Scraper worked great to finish hollowing out on either side of the spine on my Aleut paddle (roughed it out with a large gouge) - and to even out the hollowed area on the back of another paddle with more spooned out blades (roughed out with single handed scorp).

curved sole plane
Hi Jim,

Nick Schade’s strip kayak building book shows a standard block plane with the sole slightly ground side to side (then blade ground to fit). He suggests using this modified plane to help smooth the insides of strip kayaks before glassing.

I have a cheap stanley block plane with an extra thick sole that I’m going to try this on, just haven’t got around to doing it yet.

Make a woodne one?
Concave planes are failry common in wooden boatbuilding, used to hollow out the back side of carvel planking. It is pretty easy to make one from a small block of hardwood if you are handy with a band saw and a chisel, and you can buy very nice blades from any of the highend wood working shops. I have made some very nice ones from maple.
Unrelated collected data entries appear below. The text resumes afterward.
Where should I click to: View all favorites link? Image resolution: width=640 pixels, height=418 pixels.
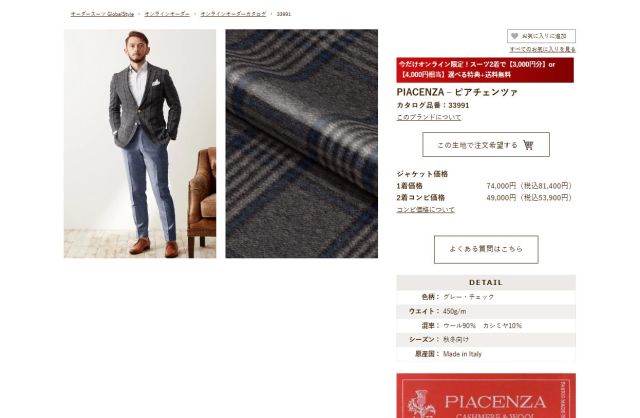pyautogui.click(x=542, y=49)
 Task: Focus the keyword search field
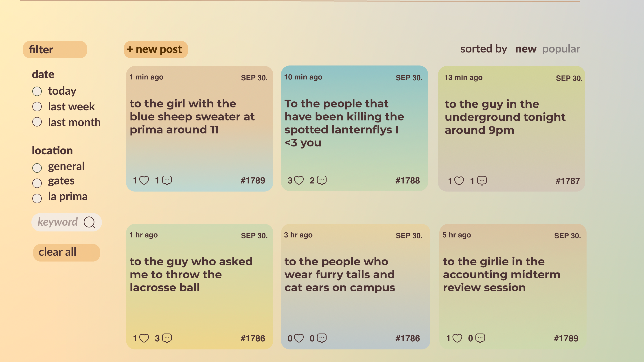pyautogui.click(x=58, y=222)
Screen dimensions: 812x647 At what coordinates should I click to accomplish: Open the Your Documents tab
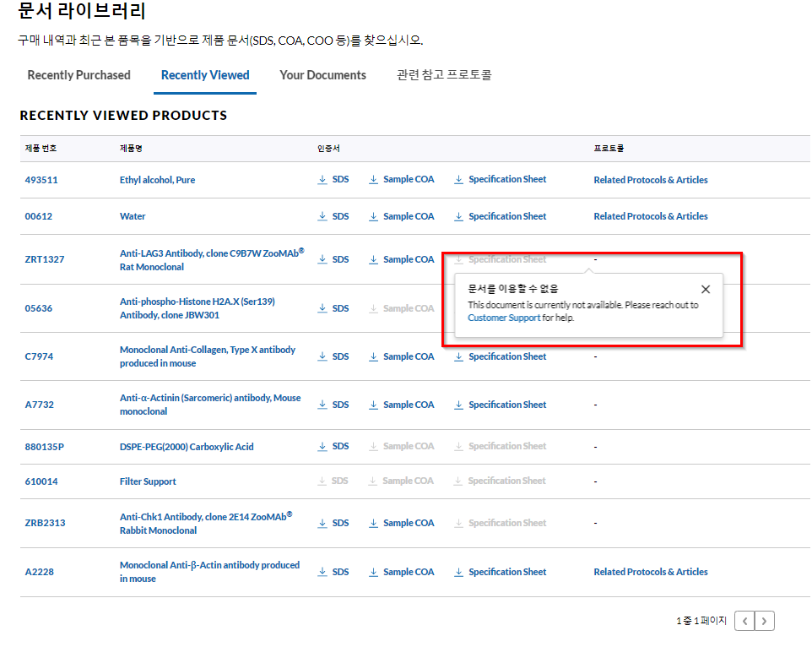pyautogui.click(x=322, y=75)
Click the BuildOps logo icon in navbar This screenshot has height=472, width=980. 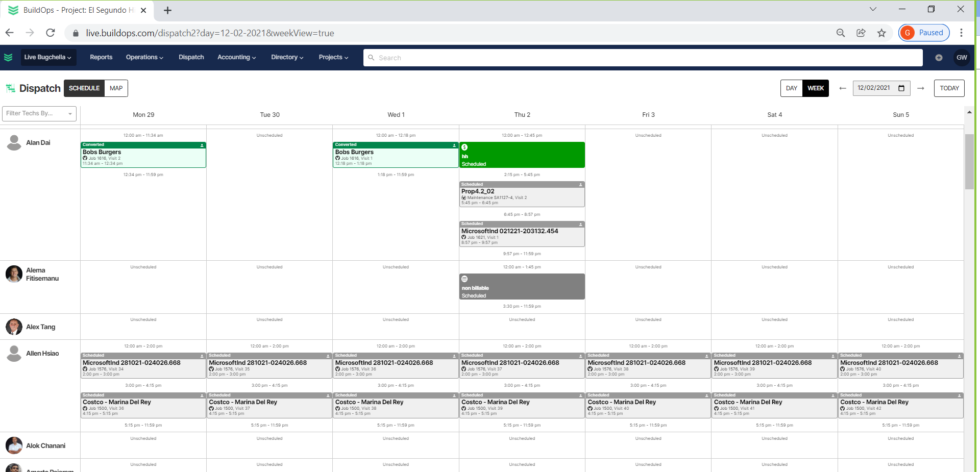[8, 57]
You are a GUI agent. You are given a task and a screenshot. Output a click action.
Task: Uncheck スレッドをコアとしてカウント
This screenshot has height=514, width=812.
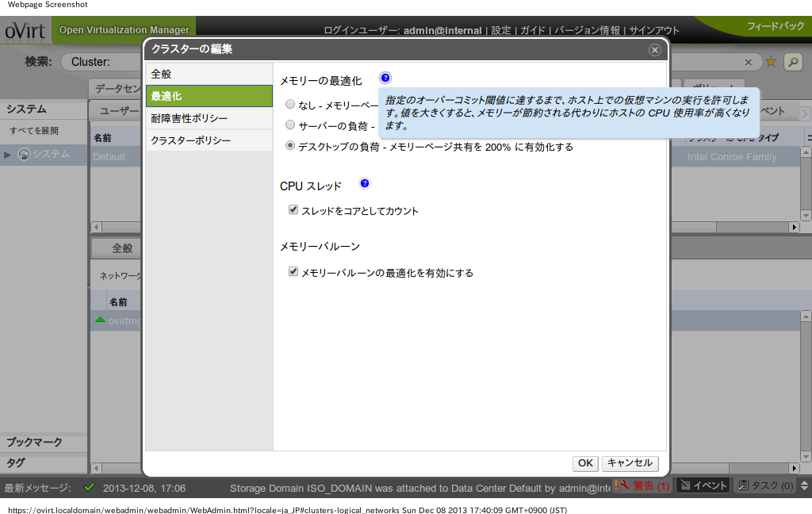tap(293, 211)
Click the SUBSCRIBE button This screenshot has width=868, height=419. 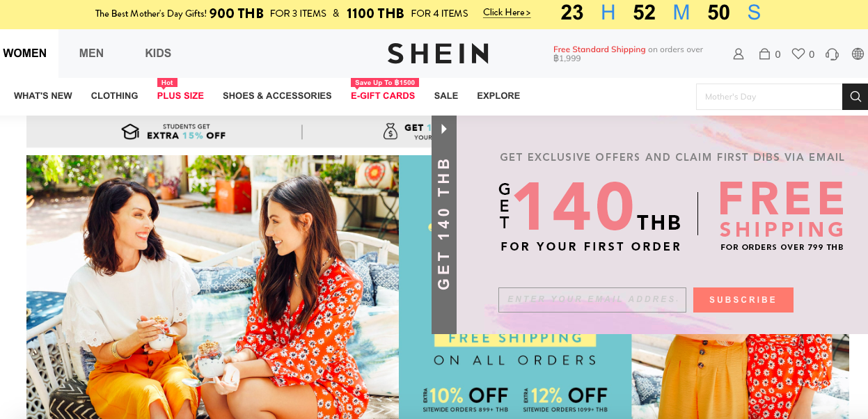coord(743,300)
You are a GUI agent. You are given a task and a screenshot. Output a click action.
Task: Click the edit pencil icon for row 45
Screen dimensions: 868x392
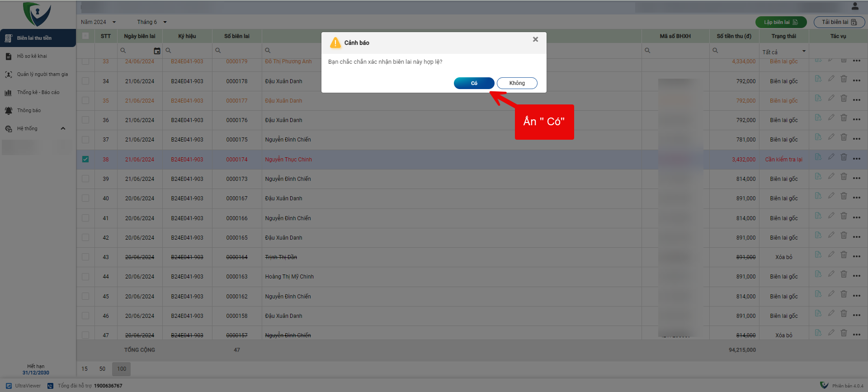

There is a plane that has an adjustable curve (I think it is called a banjo plane) which I have seen in some old-timers tool kits, but have never tried one personally.

The scraper idea is a good one, just a bit slower if you wnat to remove lots of wood. As for the spoke shave, my flat soled one is a workhorse, but my curved sole one has never worked wel for me. May be operator error!

Try as I might
to forsee all the difficulties in a project, I had not considered the difficulty of sharpening the curved blade. Doh! A visit to the Lee Valley site and a read of the methods for sharpening the curved sole plane (a sweet looking tool, BTW) has convinced me that the scraper remains the way to go. I might modify a rectangular cabinet scraper and make a clamp/handle for it.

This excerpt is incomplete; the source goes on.